Produced by Carlton Television for broadcast on ITV, The Vice ran for five series, from 1999 to 2003. It focuses on the work of a team within London’s Vice Squad: street slang for the Vice Squad is ‘the vice’, and this is where the show’s title comes from. However, the title also has other meanings: the phrase ‘the vice’ refers to the specific vices (or sins) that its lead characters somewhat hypocritically both denounce and possess, and it also suggests pressure and containment—the ‘vice-like grip’ that the police try to exert upon the criminals but which the Vice Squad frequently find themselves trapped within, either due to the failure of their own moral compass, the displeasures of bureaucracy or the power of the villains they are chasing.

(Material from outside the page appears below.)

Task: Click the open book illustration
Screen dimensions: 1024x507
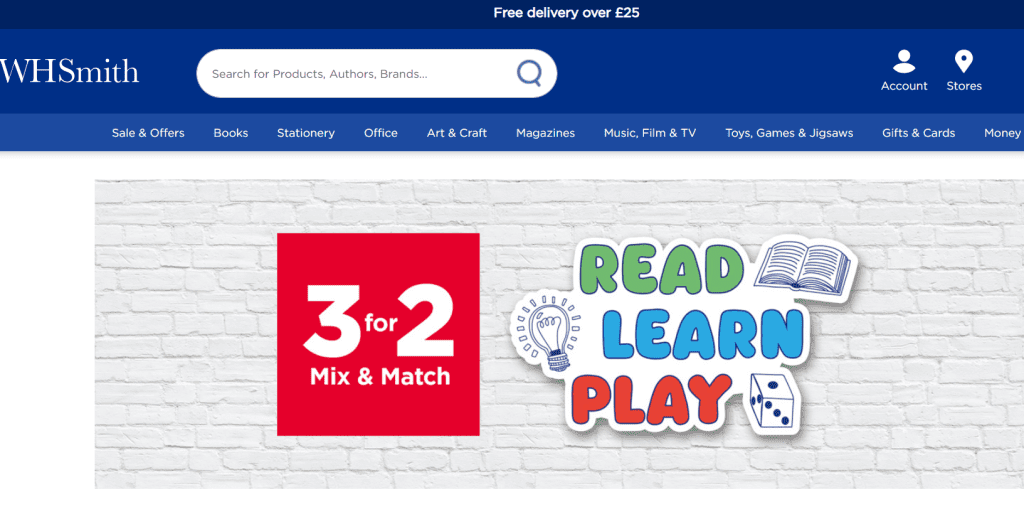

This second series of The Vice begins after one of the members of Detective Inspector Pat Chappel’s (Ken Stott) team, the young Dougie Raymond (Marc Warren), has been suspended pending investigation into his alleged sexual liaison with a known prostitute. Chappel blames himself for the situation that Dougie finds himself in: Chappel put Dougie into a position where he could be tempted. To make matters worse, some of Chappel’s colleagues see Chappel as responsible for Dougie’s predicament too. Dougie’s attempts to readjust and rebuild his life are intercut with the team’s investigations.


In an interview for The Register in November 2007 (titled ‘The TV Elite Has Lost the Plot’), respected documentary filmmaker Adam Curtis criticised modern British television for becoming homogenised and obsessed with soap opera-style storylines that shift the balance away from intellectual content onto emotional content. Curtis said that ‘TV now tells you what to feel. It doesn't tell you what to think anymore. From EastEnders to reality format shows, you're on the emotional journey of people’ (Orlowski, 2007: np). According to Curtis, modern British television dramas ‘gently suggests to you what is the agreed form of feeling [….] if you analyse television now it's a system of guidance - it tells you who is having the Bad Feelings and who is having the Good Feelings. And the person who is having the Bad Feelings is redeemed through a hugs and kisses moment at the end. It really is a system not of moral guidance, but of emotional guidance. Morality has been replaced by feeling’ (ibid.).

As an example, since 2002 the popular British crime series The Bill (ITV, 1984- ) has shifted its focus away from being a naturalistic police procedural which focuses on the business of solving and fighting crime (the first few series of The Bill could be compared to a US-produced show such as Hill Street Blues) and has developed into what is now referred to as an ‘occupational soap’. This change within The Bill began in 2002, when former Brookside (Channel 4, 1982-2002) producer Paul Marquess took control of the show and gradually replaced the writers and crew with veterans of the Channel 4 soap opera on which Marquess cut his producing teeth (see Newsome, 2007: np). Marquess also overhauled the production methodology, turning the show into ‘a a frantic soap production line’: writing for The Age in 2007, Brad Newsome asserted that ‘[w]here once there was solid, sensible police work that invariably resulted in the timely nicking of villains there was now a sordid world of sex, scandal and increasingly outrageous storylines’ (ibid.). In a radio documentary about the changes within the series, one of the actors on the show, Simon Rouse, commented on the growth of relationship-focused storylines within The Bill, joking that ‘It did get a bit frantic at one stage - even the coffee machines were looking at each other’ (quoted in ibid.).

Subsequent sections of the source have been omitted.